▸ **GIVEN EXERCISE**: How many lines of the data below contain the word "question"? Reply with the number only.

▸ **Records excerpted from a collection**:
— START —
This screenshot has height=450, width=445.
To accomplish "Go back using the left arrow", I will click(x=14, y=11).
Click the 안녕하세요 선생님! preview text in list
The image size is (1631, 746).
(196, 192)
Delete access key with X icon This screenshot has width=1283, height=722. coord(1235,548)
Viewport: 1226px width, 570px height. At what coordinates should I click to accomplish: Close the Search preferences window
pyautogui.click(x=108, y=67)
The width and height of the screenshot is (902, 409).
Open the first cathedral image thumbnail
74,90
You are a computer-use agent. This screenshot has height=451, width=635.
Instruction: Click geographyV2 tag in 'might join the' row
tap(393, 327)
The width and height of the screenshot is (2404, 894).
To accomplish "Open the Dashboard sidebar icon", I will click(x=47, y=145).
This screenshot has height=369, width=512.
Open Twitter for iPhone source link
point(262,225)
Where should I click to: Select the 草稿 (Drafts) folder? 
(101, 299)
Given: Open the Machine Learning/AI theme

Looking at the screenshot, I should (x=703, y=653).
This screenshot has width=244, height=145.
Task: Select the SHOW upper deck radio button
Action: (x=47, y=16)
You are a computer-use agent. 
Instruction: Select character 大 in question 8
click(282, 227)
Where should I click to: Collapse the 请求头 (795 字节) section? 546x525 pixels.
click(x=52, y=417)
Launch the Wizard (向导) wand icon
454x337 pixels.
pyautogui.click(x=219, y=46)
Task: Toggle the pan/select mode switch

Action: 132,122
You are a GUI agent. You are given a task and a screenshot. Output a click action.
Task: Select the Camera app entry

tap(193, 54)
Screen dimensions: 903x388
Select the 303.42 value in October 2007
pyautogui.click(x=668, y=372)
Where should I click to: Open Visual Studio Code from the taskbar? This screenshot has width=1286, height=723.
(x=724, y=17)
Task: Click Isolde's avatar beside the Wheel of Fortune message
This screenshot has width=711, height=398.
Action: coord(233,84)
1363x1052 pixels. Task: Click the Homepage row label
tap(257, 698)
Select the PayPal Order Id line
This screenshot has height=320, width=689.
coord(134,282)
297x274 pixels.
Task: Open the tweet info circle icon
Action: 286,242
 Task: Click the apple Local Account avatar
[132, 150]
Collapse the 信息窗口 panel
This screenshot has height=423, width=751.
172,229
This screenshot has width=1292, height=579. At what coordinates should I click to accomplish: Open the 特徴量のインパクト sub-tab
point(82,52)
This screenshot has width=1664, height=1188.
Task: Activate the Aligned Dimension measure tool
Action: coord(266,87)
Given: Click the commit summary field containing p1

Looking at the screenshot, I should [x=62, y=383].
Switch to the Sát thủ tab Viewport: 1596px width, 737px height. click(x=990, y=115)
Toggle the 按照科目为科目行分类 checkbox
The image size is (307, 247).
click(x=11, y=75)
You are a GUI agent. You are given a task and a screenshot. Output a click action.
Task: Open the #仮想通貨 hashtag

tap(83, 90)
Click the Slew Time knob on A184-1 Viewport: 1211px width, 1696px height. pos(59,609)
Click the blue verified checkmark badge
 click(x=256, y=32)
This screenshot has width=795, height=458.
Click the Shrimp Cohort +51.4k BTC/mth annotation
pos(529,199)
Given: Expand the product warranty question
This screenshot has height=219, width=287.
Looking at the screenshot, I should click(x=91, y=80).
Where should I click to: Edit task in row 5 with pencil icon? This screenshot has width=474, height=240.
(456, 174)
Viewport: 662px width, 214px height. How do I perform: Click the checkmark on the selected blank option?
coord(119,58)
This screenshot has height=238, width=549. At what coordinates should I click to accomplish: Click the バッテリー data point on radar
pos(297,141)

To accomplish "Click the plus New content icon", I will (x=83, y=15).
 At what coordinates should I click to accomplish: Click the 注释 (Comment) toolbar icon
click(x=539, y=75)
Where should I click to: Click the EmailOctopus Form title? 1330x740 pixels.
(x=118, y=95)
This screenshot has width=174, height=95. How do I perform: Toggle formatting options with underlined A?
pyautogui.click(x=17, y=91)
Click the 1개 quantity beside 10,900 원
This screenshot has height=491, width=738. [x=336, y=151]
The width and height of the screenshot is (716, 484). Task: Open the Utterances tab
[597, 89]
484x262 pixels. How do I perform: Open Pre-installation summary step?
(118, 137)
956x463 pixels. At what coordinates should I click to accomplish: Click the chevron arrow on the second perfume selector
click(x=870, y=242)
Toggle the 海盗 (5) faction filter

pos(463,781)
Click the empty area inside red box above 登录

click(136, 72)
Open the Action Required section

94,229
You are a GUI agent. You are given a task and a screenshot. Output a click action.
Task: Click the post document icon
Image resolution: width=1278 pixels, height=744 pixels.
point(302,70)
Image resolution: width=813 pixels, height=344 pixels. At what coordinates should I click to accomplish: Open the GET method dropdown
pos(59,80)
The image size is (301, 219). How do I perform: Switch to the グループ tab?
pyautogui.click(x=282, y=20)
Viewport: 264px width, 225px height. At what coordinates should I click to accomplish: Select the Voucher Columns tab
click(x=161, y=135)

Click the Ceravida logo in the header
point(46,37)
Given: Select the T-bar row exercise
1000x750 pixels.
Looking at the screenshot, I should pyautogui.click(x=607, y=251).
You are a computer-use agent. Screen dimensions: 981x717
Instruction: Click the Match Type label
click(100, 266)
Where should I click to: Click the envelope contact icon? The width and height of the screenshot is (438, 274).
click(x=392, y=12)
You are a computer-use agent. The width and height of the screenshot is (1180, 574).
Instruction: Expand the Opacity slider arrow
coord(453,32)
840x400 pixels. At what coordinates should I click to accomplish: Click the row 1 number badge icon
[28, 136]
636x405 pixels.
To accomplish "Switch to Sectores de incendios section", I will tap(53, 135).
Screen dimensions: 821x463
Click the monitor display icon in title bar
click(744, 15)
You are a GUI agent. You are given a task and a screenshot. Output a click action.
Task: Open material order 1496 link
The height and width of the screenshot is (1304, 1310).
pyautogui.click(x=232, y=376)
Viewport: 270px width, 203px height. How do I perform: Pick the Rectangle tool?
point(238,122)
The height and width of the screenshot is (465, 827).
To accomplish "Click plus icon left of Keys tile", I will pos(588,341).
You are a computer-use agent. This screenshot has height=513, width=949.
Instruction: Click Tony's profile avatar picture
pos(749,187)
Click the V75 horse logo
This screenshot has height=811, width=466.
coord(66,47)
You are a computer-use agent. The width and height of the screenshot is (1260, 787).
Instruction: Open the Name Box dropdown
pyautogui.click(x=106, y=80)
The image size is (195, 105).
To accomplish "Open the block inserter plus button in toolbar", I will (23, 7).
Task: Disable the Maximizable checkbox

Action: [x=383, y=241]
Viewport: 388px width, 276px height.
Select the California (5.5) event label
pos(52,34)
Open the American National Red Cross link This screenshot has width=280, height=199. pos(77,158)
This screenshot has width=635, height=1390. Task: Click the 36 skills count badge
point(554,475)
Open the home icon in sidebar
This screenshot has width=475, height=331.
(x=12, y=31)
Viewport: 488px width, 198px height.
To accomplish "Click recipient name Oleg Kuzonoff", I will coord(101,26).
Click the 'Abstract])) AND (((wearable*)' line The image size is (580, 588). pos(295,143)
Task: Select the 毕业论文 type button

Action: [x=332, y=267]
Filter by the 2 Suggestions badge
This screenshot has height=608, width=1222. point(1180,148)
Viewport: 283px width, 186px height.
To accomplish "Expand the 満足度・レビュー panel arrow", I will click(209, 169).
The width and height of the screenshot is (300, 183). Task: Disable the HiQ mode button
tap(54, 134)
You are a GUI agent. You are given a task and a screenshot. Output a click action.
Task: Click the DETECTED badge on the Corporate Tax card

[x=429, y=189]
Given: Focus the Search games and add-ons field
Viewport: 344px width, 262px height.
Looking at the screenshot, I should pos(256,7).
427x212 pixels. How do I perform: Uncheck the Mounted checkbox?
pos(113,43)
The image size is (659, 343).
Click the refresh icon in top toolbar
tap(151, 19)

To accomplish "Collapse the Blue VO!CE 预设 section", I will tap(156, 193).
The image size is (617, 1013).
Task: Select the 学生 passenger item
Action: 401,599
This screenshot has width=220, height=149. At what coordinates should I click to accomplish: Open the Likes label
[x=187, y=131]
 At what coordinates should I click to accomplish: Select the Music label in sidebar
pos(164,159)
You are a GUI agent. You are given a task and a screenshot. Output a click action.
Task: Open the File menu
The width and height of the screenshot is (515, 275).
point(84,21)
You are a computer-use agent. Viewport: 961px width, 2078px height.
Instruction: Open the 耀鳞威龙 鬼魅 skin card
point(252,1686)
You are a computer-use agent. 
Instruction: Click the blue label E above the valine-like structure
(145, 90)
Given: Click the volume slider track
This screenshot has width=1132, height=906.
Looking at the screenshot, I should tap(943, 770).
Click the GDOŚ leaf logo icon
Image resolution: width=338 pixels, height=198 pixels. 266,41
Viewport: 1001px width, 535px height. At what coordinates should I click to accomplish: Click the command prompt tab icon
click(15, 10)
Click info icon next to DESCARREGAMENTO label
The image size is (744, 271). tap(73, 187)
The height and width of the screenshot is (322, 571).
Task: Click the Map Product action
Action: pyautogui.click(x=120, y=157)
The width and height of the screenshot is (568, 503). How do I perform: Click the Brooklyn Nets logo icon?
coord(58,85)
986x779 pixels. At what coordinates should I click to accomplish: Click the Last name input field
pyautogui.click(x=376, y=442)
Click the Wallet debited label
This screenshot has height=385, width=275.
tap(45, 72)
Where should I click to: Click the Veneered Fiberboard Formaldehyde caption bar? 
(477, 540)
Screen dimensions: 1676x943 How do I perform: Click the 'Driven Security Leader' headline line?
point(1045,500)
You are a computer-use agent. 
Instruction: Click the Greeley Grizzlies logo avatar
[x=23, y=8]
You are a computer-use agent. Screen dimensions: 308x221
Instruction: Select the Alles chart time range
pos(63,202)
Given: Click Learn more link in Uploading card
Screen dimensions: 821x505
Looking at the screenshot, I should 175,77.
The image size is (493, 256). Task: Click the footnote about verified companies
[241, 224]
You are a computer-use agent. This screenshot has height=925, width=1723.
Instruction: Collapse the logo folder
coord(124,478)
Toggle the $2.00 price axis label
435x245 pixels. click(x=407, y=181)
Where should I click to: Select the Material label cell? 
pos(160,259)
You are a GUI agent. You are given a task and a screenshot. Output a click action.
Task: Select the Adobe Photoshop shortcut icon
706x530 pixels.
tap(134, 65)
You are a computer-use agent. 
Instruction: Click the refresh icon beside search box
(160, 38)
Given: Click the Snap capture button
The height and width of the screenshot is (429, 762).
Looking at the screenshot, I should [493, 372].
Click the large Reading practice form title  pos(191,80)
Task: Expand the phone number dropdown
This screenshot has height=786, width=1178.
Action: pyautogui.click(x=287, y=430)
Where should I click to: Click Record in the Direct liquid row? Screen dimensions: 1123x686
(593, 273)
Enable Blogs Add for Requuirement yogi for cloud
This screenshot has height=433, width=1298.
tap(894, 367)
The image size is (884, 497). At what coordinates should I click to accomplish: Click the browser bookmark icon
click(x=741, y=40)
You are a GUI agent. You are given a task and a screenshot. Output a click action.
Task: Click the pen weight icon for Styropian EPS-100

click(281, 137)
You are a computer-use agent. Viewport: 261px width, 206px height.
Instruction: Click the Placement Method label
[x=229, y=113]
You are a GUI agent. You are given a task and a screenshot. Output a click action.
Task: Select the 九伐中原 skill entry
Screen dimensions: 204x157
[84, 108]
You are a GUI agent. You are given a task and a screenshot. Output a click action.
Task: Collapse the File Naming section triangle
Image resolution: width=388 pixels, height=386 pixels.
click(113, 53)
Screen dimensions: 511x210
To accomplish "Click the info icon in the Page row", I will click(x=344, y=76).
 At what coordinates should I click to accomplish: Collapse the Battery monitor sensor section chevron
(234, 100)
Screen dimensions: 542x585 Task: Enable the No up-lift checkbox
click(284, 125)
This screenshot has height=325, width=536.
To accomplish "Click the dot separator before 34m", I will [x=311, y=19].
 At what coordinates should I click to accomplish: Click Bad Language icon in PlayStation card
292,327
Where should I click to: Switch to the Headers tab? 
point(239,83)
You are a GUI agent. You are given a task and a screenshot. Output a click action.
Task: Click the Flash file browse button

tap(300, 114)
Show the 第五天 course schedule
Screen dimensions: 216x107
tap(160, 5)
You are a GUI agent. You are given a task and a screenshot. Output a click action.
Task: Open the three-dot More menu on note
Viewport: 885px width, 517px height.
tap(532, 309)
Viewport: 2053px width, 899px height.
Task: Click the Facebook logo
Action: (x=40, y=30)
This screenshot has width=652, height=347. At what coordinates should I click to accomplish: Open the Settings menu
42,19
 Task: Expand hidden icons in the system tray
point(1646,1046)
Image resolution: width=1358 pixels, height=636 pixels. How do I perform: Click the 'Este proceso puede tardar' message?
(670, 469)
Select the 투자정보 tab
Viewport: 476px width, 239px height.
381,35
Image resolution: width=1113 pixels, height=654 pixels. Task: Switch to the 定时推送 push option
— END —
▸ **TASK OUTPUT**: 2